I had an episode when I first got BlackBetty,one or 2 took me to task on it,but it scared the hell out of me.
Travelling to Perth in the rain,barely legal tyres,actually going up to get new ones fitted towing a trailer.
Uphill reasonably sharp bend cruise set @110ks.Hit the water running down the tracks roadtrains have created in Albany hwy.Traction control lights on on she didnt want to follow the bend at all,like wanted to go straight ahead!!!!,touched the brake pedal,cruise off normality returned.I dont use cruise in the wet no more,too dangerous.
Andrew
Anyone whos car begins to hydroplane and has not yet touched either the brake and or clutch which will disengage the "auto pilot" deserves to crash.
Come on, lets not legislate for stupidity!
I have heard of this happening to livestock trucks, the story goes that the after travelling up a decent sized hill in the rain the cattle all move to the back of the truck and create a load shift, the front wheels lift and lose traction, thus sending the Cruise into accelerate mode and the aquaplane effect happens, this is usually followed by a horrific accident with lots of bullcr@p everywhere
Bit like this story actually
In my head (as twisted as that my be). Unless your wheels slow down when you begin to aquaplane the car shouldn't accellerate. Since I'm sure the resistance of the road surface would be greater versus the resistance of the water I cant quite see the wheels slowing down, or the cruise computer speeding them up for that matter. If anything the wheels may actually turn easier/faster (hence the sudden high rev). Cruise control systems aren't instantaneous, they take time to compute that the driveline is spinning faster, hence takes time to reduce engine back to correct speed.

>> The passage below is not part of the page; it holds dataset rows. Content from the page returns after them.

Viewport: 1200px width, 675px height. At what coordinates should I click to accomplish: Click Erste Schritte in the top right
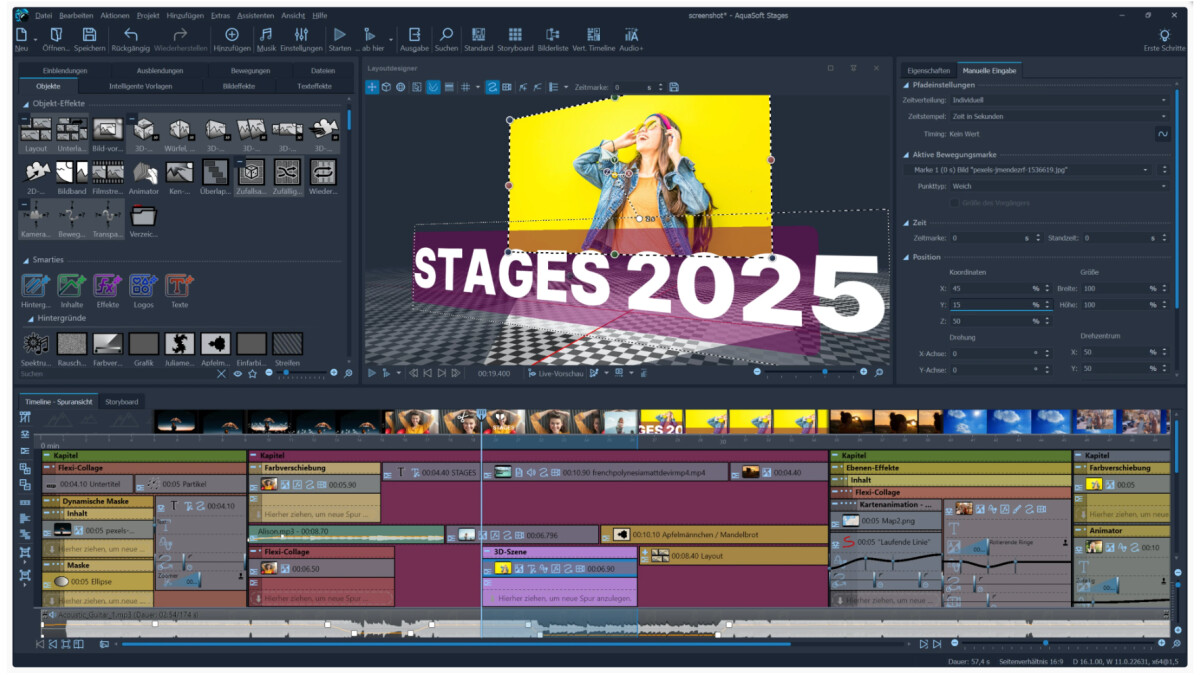(1163, 39)
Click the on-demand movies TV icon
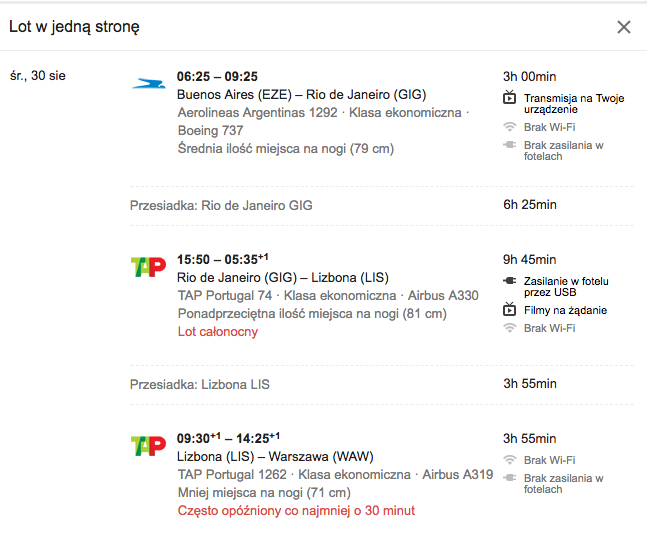Screen dimensions: 649x546 point(510,309)
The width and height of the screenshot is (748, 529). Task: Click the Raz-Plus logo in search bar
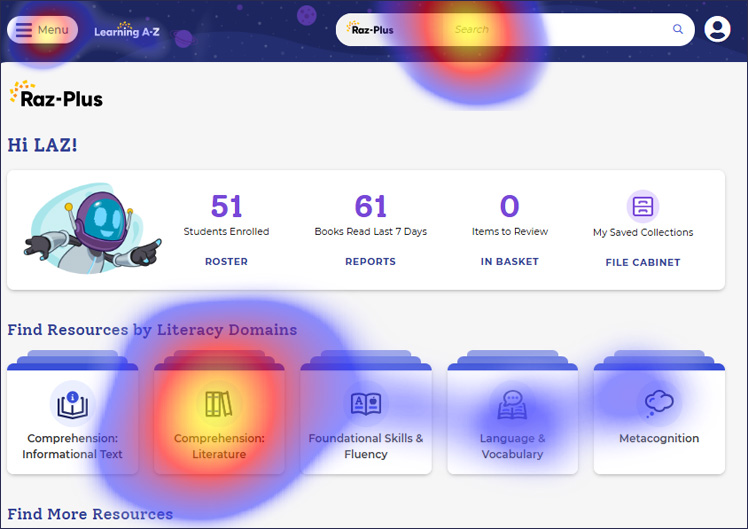[370, 30]
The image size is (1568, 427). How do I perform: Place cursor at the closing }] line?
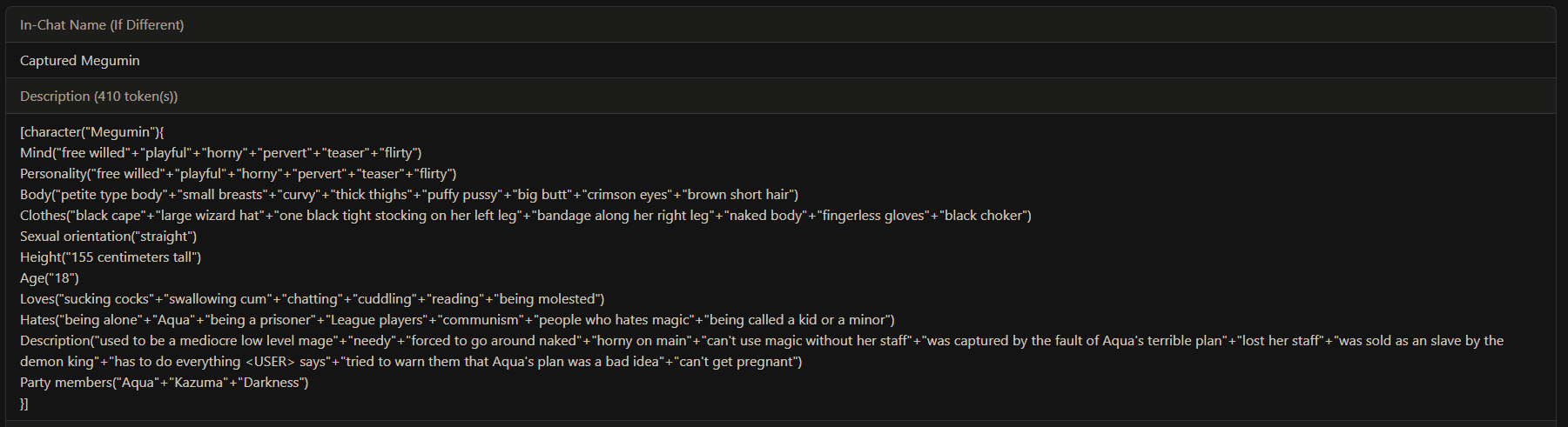point(24,404)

I liken this to the idea that often when you 'cruise' over the crest of a hill, the car will over-speed...no cruise control can predict that it needs to decelerate until it registers that it is over-speeding. I think you'll find, that cruise control systems dont measure accelleration, or decelleration rates, only definite speeds.
So I believe, yes, at the begginning of aquaplaning a car will rev, in the few seconds it takes for the cruise control computer to realise that the wheels are now suddenly spinning faster and easier than they had been. This effect wouldn't last very long at all. I wonder, idly, if you'd even notice it in a -good- cruise control system. Some of the aftermarket cruise control systems are not very accurate though, and have more 'lag'. So I suppose there is the possibility that the phenomenon of the cruise "speeding up" the car could last longer on these systems.
The answer? Cruise control is -not- traction control. They're relatively slow and stupid systems.
Well you have all had you analytical brains, going overtime on that one. Let me hazard a guess, busted, its an urban myth
why the road experts may ask, well in all the years I was in the NSW cops, I never met anybody in the cops who was smart enough to be able to give an opinion such as that. A prang is a prang, for opinion like that you go to the experts.
What do you think LR Mick and Mick S?